Fiqh

12.2. QIYAS JALI QIYAS KHAFI AND ISTIHSAN

Qiyas jali or ‘obvious analogy’, is a straightforward qiyas which is easily intelligible to the mind. An oft-quoted example of this is the analogy between wine and another intoxicant, say a herbal drink, both of which have in common the effective cause (‘illah) of being intoxicating. Hence the prohibition concerning wine is analogically extended to the intoxicant in question. But qiyas khafi, or ‘hidden analogy’, is a more subtle form of analogy in the sense that it is not obvious to the naked eye but is intelligible only through reflection and deeper thought. Qiyas khafi, which is also called istihsan or qiyas mustahsan (preferred qiyas) is stronger and more effective in repelling hardship than qiyas jali, presumably because it is arrived at not through superficial observation of similitudes, but through deeper reflection and analysis.

According to the majority of jurists, istihsan consists of a departure from qiyas jali to qiyas khafi. When the jurist is faced with a problem for which no ruling can be found in the definitive text (nass), he may search for a precedent and try to find a solution by means of analogy. His search for alternatives may reveal two different solutions, one of which is based on an obvious analogy and the other on a hidden analogy. If there is a conflict between the two, then the former must be rejected in favour of the latter. For the hidden analogy is considered to be more effective and therefore preferable to the obvious analogy. This is one form of istihsan. But there is another type of istihsan which mainly consists of making an exception to a general rule of the existing law when the jurist is convinced that justice and equity will be better served by making such an exception. The jurist might have reached this decision as a result of his personal ijtihad, or the exception may have already been authorised by any of the following: nass, ijma’, approved custom, necessity (darurah), or considerations of public interest (maslahah). These will be illustrated in the examples that follow. The examples chosen will also show more clearly the role that istihsan has played in the development of fiqh.

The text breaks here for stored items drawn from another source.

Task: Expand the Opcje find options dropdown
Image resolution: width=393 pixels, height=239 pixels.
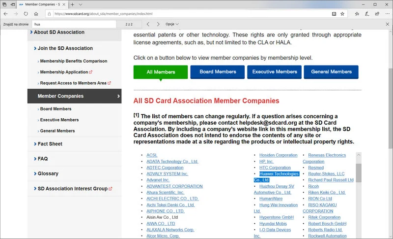Action: coord(172,24)
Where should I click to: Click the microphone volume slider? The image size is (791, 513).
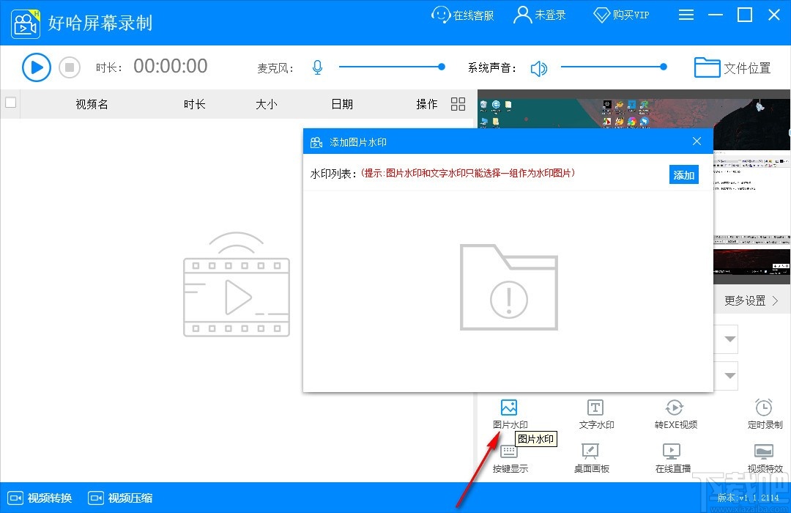392,67
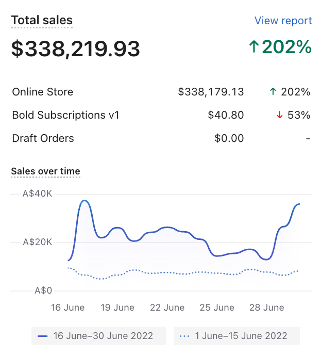Click the $338,219.93 total sales figure
Screen dimensions: 322x355
coord(76,49)
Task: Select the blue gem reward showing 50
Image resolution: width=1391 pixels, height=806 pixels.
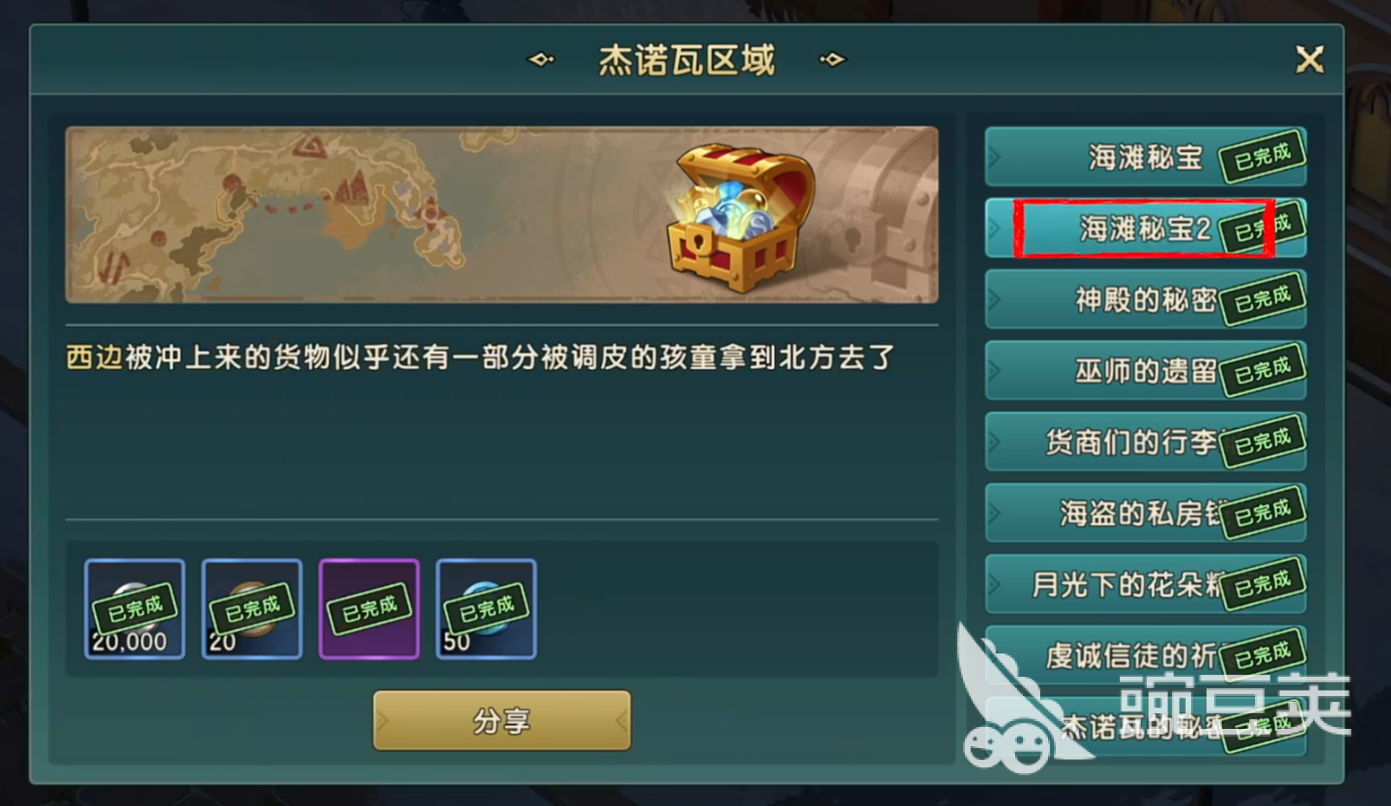Action: click(x=487, y=608)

1. To give an example of istihsan which consists of a departure from qiyas jali to qiyas khafi, it may be noted that under Hanafi law, the waqf (charitable endowment) of cultivated land includes the transfer of all the ancillary rights (the so-called ‘easements’) which are attached to the property, such as the right of water (haqq al-shurb), right of passage (haqq al-murur) and the right of flow (haqq al-masil), even if these are not explicitly mentioned in the instrument of waqf. This ruling is based on qiyas khafi (or istihsan), as I shall presently explain. It is a rule of the Islamic law of contract, including the contract of sale, that the object of contract must be clearly identified in detail. What is not specified in the contract, in other words, is not included therein. Now if we draw a direct analogy (i.e. qiyas jali) between sale and waqf – as both involve the transfer of ownership – we must conclude that the attached rights can only be included in the waqf if they are explicitly identified. It is, however, argued that such an analogy would lead to inequitable results: the waqf of cultivated lands, without its ancillary rights, would frustrate the basic purpose of waqf, which is to facilitate the use of the property for charitable purposes. To avoid hardship, a recourse to an alternative analogy, namely, to qiyas khafi, is therefore warranted. The hidden analogy in this case is to draw a parallel, not with the contract of sale, but with the contract of lease (ijarah). For both of these involve a transfer of usufruct (intifa’). Since usufruct is the essential purpose of ijarah, this contract is valid, on the authority of a Hadith, even without a clear reference to the usufruct. This alternative analogy with ijarah would enable us to say that waqf can be validly concluded even if it does not specify the attached rights to the property in detail.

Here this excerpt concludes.